◆ ACTIVITY LIST:
1. Copy everything from "From the Joint" down to "will penalize you." in the post about the individual health care mandate.
2. Continue the post about the individual health care mandate from where it ends.

◆ QUOTED PASSAGE:

________

No Individual Health Care Mandate (regardless of court decisions) - Do you still support the bill?

I was watching a debate (I think it was on MSNBC) on Judge Hudson’s decision. The general consensus was the law does not work without an individual mandate. Then one of the debate members brought up that there already is not a real individual mandate because while there is a penalty if you don’t get insurance, there is no penalty if you don’t pay the penalty. The bill’s supporters were apparently so scared of being seen as throwing people into federal prison that they eliminated any real enforcement of the mandate.

Looking this up, it seems there is no penalty, either civil or criminal, for not paying the penalty. Nor can property be seized.

From the Joint Committee on Taxation:

The basic situation is this:

Citizen: I hate the health care law. I don’t want health care.
Government: Then we will penalize you.
Citizen: I won’t pay. Now what?
Government: Now nothing.

Sixteen months later:

Citizen: I wish had gotten health care because now I am sick. I guess I will see what I can find.
Health insurer: Oh fuck, I can’t charge him higher rates for his pre-existing condition.
Citizen: I love the health care law.

Can you still support this bill since it does not really have an individual mandate? Do you think the bill needs to be amended to send people to federal prison if they don’t pay the penalty? Can the bill survive in its current form (without a penalty for not paying the penalty)?

________

◆ SUPPLIED DATA:
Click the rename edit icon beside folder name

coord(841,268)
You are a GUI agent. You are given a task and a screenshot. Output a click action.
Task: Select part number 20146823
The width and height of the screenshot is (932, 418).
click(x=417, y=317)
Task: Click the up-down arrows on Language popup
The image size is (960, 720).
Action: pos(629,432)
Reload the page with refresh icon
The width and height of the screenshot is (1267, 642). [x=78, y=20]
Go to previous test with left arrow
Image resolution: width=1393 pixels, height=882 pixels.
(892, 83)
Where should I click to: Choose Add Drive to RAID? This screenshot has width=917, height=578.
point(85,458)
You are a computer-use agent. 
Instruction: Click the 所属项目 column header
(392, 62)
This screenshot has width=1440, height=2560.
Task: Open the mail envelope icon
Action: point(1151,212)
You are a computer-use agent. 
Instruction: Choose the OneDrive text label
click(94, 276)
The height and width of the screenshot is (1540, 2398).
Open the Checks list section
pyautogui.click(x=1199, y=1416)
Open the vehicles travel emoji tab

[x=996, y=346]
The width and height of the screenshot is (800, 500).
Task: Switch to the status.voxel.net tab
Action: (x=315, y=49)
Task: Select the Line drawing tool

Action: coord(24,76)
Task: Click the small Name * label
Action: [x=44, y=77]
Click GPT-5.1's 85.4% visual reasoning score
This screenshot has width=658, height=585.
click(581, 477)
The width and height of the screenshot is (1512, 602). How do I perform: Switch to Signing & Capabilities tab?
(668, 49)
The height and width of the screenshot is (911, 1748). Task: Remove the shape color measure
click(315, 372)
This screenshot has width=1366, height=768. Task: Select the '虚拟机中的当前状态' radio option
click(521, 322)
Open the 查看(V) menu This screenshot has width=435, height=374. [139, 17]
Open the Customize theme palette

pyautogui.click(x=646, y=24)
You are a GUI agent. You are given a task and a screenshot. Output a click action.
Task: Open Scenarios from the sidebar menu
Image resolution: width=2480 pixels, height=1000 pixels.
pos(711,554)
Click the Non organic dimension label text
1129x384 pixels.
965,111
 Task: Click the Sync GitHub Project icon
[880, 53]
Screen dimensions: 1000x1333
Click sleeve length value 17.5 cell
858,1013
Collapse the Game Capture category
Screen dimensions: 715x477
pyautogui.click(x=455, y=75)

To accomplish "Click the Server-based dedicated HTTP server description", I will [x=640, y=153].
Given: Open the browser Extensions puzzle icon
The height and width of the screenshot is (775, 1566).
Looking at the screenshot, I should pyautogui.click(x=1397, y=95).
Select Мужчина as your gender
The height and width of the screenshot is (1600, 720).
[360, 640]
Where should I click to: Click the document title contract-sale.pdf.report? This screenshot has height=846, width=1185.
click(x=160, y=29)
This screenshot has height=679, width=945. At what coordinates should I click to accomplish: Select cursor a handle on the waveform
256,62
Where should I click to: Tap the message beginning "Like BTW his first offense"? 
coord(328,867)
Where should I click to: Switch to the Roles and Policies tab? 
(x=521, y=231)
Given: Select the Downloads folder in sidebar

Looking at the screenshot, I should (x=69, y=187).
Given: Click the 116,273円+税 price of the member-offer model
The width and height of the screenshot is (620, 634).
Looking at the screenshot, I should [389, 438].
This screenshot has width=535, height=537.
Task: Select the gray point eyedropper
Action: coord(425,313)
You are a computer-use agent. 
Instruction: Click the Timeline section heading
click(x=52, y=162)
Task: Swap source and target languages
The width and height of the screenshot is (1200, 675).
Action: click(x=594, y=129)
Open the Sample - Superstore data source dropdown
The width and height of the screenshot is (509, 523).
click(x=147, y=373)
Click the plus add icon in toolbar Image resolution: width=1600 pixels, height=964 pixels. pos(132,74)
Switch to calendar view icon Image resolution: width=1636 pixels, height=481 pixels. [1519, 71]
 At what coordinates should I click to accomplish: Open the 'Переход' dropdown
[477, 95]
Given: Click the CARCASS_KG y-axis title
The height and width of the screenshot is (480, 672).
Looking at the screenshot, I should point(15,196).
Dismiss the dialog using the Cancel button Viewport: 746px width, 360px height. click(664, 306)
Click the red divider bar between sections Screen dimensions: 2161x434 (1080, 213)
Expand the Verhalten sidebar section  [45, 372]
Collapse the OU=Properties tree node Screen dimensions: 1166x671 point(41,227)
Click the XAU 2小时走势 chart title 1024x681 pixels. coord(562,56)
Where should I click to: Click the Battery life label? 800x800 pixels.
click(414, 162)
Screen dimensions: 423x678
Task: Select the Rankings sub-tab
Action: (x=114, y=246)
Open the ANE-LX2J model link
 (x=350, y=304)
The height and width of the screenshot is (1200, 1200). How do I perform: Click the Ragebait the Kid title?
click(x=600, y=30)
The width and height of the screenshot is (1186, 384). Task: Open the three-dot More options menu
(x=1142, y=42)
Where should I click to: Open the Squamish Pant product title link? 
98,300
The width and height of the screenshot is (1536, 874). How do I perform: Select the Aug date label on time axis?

________

◆ OUTPUTS FOR THE TASKS:
1.
From the Joint Committee on Taxation:

The basic situation is this:

Citizen: I hate the health care law. I don’t want health care.
Government: Then we will penalize you.

2.
No. This was one of the big positives about the law. I, in my 40s and in my peak earning years, am paying for my and my spouse’s insurance, my parent’s insurance (they are on Medicare), my children’s insurance (in elementary school), insurance for the indigent population (medicaid), and insurance for those people who are not indigent but do not get insurance through work and do not feel that they need it as they are mostly in their mid-twenties/ lower thirties and are invulnerable. At let’s face it, they don’t need it, my tax dollars will pay for their treatment at the ER if no where else. I don’t really have too much of a problem donating some of my money in the form of taxes to take care of of my fellow citizens, but the current system is very inefficient. Insurance costs are skewed because the risk pool excludes a large proportion of the population, those that are healthiest. Medicare is the worst in this regard as the only people in the pool are the highest risk groups. Single payer would have been the best as we could spread the risks and costs equitably though the services would probably be limited by necessity. Meh, let those who can afford it buy an upgrade.
Without the mandate, the health care bill is just going to make my insurance and taxes that much more burdensome.

Yes, I still support it because it’s better than nothing. I don’t think the law should be repealed and replaced, I think it should be reworked.

Out of curiosity, if the mandate is found to be unconstitutional by the SCOTUS, would that set a precedent that other government mandates are also unconstitutional. Would I be able to sue my state government for forcing me to by auto insurance?

That’s just the problem I am raising. There is no enforcement or new penalty for not paying the not-getting-insurance penalty, so there is no real mandate.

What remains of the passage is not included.